* Data for this exercise

=== Begin Enclosure ===

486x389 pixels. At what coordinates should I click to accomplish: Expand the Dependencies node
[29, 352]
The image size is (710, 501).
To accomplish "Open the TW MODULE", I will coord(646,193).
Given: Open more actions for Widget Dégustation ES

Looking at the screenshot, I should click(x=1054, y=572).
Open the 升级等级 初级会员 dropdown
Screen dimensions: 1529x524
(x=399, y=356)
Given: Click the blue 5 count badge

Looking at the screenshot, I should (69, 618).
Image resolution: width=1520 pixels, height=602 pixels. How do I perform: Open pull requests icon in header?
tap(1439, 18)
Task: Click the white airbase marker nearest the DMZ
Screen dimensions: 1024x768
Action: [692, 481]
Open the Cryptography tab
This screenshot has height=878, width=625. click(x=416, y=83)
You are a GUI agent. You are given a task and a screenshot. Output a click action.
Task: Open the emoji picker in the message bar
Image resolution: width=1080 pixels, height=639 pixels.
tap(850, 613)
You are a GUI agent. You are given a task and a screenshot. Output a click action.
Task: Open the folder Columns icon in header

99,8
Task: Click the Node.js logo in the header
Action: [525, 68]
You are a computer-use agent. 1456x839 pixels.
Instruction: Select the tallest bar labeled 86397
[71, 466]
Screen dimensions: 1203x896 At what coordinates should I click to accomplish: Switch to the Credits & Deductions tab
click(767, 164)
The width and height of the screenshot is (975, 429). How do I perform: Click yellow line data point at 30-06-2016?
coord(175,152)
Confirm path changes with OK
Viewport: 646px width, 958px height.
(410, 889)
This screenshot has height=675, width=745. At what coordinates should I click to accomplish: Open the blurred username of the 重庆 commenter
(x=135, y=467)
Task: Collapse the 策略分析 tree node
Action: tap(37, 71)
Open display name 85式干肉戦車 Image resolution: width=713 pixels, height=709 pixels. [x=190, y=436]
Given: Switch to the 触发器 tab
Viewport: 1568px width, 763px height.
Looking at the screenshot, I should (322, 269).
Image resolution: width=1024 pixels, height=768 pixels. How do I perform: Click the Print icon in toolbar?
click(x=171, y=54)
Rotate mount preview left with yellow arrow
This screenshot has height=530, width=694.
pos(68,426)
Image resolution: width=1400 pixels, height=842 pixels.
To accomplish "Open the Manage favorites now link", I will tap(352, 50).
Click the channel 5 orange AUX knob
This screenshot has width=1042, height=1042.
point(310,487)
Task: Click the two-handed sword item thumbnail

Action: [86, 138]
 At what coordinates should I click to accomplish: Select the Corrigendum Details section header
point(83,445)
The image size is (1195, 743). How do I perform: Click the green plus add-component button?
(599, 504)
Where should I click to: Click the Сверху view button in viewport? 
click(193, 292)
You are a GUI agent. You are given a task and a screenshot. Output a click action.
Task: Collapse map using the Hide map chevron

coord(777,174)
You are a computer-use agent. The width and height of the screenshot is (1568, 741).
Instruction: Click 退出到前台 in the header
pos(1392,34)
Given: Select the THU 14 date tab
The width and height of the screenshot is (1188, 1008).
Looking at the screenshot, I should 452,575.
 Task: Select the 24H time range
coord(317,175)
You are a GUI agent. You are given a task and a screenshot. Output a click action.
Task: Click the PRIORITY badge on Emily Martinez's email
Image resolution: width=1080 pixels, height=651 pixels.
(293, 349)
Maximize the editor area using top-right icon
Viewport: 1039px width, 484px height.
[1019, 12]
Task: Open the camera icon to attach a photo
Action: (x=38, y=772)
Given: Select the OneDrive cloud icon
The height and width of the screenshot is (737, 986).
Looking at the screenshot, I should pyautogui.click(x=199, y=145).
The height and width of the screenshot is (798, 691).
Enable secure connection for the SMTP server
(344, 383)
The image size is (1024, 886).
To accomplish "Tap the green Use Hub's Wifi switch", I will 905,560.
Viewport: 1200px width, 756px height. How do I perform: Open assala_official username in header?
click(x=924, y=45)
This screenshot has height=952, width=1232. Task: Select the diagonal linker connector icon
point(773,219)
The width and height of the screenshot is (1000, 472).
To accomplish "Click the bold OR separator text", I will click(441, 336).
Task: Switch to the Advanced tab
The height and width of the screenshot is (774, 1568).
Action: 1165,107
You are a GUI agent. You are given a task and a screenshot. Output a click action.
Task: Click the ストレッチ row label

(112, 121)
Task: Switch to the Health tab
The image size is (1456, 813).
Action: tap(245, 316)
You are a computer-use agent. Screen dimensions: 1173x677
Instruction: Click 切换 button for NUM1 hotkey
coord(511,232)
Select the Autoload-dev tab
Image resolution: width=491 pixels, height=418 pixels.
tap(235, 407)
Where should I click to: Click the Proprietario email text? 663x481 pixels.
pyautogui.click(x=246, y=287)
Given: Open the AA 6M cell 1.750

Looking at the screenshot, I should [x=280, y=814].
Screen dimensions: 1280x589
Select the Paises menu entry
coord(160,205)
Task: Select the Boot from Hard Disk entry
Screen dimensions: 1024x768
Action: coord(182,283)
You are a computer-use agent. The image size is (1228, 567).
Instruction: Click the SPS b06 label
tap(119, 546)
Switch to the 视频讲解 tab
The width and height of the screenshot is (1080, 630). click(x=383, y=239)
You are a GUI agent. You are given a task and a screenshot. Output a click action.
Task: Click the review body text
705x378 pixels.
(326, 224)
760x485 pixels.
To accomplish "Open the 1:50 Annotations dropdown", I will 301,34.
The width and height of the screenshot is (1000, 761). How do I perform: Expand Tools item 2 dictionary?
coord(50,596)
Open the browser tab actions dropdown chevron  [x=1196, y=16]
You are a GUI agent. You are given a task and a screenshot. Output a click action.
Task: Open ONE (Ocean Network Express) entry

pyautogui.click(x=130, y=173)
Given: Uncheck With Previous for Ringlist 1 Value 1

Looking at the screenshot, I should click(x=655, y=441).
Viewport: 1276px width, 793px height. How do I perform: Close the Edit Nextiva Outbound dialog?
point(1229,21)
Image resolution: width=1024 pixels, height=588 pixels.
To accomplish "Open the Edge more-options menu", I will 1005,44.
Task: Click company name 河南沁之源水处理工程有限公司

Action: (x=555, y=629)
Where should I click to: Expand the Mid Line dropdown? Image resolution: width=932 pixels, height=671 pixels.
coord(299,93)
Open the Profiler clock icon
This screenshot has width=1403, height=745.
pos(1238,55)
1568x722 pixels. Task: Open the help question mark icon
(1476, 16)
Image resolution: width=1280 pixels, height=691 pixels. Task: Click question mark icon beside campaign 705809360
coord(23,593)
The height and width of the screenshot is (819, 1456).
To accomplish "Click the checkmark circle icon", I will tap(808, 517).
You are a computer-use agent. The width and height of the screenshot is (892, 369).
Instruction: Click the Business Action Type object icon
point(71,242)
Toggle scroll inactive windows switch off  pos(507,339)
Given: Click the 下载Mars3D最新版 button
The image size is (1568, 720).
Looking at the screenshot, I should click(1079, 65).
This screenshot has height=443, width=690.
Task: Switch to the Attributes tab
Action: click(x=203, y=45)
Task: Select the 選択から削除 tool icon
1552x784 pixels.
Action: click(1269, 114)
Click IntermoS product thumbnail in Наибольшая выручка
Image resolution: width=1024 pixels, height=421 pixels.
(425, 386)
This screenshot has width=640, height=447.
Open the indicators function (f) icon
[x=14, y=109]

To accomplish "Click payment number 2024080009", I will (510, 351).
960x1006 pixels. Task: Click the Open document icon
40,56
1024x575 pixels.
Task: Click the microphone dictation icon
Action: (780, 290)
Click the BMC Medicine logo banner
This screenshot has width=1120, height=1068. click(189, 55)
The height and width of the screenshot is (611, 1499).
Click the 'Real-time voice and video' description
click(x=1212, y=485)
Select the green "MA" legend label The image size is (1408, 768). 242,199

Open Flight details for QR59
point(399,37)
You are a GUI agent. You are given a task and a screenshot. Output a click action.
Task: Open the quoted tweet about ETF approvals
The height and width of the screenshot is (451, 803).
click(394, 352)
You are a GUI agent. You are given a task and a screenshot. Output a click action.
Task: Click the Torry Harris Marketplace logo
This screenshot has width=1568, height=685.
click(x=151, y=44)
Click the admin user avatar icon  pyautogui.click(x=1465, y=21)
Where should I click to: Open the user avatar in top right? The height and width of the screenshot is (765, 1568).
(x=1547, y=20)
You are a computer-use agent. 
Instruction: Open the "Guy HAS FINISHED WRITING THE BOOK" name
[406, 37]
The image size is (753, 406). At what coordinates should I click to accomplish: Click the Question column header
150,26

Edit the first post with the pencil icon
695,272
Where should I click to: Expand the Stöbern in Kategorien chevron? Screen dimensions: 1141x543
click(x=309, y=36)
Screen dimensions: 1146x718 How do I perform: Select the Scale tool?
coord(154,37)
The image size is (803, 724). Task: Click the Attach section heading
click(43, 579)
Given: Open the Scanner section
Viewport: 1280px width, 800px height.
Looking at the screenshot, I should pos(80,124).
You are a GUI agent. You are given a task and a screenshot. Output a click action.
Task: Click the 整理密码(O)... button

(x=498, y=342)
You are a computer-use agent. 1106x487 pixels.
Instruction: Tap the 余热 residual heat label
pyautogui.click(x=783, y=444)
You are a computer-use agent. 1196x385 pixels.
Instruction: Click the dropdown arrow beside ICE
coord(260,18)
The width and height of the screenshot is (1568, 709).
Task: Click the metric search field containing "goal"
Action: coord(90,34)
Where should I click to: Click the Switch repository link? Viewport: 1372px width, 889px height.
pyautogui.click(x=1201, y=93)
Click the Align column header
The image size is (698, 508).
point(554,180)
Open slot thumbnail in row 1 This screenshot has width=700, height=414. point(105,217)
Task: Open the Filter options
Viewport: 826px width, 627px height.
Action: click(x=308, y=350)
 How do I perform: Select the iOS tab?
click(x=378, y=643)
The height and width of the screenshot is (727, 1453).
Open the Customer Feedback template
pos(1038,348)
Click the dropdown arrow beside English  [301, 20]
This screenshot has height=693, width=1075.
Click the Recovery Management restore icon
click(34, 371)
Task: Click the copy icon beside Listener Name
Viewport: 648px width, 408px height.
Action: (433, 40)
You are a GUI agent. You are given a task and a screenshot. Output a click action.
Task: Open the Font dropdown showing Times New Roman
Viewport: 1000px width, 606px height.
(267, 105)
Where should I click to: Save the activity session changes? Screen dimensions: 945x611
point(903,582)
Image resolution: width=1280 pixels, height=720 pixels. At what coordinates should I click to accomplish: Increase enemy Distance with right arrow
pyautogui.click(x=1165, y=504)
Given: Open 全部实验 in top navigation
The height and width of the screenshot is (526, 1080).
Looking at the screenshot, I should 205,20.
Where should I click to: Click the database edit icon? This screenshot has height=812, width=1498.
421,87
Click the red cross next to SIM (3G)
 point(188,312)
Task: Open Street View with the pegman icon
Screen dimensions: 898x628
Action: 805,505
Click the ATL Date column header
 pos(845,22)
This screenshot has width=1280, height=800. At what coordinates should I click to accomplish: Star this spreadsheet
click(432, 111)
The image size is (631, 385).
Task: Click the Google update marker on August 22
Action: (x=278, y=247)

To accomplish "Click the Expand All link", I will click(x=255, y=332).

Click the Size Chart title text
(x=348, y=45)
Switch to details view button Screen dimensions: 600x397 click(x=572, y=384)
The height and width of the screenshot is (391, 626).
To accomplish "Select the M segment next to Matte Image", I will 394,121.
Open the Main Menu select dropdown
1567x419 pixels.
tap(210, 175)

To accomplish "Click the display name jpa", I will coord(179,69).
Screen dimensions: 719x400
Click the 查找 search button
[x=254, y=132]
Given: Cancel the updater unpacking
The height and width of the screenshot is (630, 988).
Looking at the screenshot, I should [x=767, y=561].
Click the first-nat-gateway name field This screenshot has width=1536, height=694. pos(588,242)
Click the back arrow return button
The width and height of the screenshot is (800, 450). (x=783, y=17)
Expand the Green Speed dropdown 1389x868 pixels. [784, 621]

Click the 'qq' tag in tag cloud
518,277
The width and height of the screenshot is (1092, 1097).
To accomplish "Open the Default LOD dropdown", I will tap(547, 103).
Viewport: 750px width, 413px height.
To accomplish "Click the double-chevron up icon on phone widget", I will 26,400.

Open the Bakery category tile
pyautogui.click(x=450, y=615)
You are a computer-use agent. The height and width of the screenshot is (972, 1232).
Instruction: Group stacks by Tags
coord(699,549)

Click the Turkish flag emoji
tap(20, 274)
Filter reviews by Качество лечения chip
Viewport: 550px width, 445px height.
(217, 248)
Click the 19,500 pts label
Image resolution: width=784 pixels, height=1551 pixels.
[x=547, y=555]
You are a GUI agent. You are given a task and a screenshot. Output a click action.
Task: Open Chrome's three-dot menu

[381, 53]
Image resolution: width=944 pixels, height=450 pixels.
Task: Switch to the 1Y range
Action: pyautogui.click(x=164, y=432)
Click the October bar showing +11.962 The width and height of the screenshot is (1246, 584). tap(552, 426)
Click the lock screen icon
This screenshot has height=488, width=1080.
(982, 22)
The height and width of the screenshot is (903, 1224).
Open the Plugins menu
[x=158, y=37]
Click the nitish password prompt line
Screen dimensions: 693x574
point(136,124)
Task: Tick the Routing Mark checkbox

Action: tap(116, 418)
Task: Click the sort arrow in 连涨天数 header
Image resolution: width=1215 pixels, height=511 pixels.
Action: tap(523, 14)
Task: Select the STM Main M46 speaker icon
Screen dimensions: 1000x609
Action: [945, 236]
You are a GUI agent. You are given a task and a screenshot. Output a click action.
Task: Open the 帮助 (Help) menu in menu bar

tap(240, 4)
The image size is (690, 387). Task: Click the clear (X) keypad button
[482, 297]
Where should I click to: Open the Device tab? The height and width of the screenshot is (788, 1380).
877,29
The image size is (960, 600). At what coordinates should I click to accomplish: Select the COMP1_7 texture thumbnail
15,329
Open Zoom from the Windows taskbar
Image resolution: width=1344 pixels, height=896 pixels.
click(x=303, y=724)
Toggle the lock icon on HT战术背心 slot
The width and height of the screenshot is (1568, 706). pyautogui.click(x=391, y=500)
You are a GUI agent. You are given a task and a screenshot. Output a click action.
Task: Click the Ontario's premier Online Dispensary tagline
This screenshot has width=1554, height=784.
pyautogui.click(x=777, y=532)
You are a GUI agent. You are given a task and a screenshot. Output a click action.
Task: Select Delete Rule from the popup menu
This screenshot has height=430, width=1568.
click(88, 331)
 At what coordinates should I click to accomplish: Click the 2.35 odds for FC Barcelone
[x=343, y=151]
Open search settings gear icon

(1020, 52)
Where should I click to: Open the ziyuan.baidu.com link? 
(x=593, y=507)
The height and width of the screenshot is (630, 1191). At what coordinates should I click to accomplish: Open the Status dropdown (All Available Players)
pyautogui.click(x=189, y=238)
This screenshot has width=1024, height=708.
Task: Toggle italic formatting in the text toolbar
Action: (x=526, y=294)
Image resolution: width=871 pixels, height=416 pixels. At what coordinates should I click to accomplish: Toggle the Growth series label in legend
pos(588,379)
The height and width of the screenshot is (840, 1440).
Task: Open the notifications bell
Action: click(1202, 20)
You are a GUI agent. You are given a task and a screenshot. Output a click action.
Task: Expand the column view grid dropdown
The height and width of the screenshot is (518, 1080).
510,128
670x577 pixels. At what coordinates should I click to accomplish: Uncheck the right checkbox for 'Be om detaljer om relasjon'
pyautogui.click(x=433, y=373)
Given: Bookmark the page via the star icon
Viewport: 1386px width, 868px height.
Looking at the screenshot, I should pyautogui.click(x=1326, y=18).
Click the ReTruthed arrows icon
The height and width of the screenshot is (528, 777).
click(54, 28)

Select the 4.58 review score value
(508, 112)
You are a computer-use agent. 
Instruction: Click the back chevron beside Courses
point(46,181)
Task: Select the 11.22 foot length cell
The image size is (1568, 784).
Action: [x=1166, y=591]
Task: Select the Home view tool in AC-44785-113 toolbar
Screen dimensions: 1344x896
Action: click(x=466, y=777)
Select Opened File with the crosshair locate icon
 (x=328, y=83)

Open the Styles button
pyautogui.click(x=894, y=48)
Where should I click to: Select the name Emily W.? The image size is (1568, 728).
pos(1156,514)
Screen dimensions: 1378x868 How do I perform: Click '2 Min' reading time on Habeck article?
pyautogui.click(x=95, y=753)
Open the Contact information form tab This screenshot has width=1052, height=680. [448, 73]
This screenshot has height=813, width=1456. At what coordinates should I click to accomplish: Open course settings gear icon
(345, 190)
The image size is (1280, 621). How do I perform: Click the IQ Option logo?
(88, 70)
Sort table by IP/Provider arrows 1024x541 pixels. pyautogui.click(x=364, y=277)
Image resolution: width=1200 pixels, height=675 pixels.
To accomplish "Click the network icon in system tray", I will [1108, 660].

=== End Enclosure ===

* Work item
A copy of each line above that holds the word "options" is the expected answer.

* Expected output
To accomplish "Open the Edge more-options menu", I will 1005,44.
Task: Open the Filter options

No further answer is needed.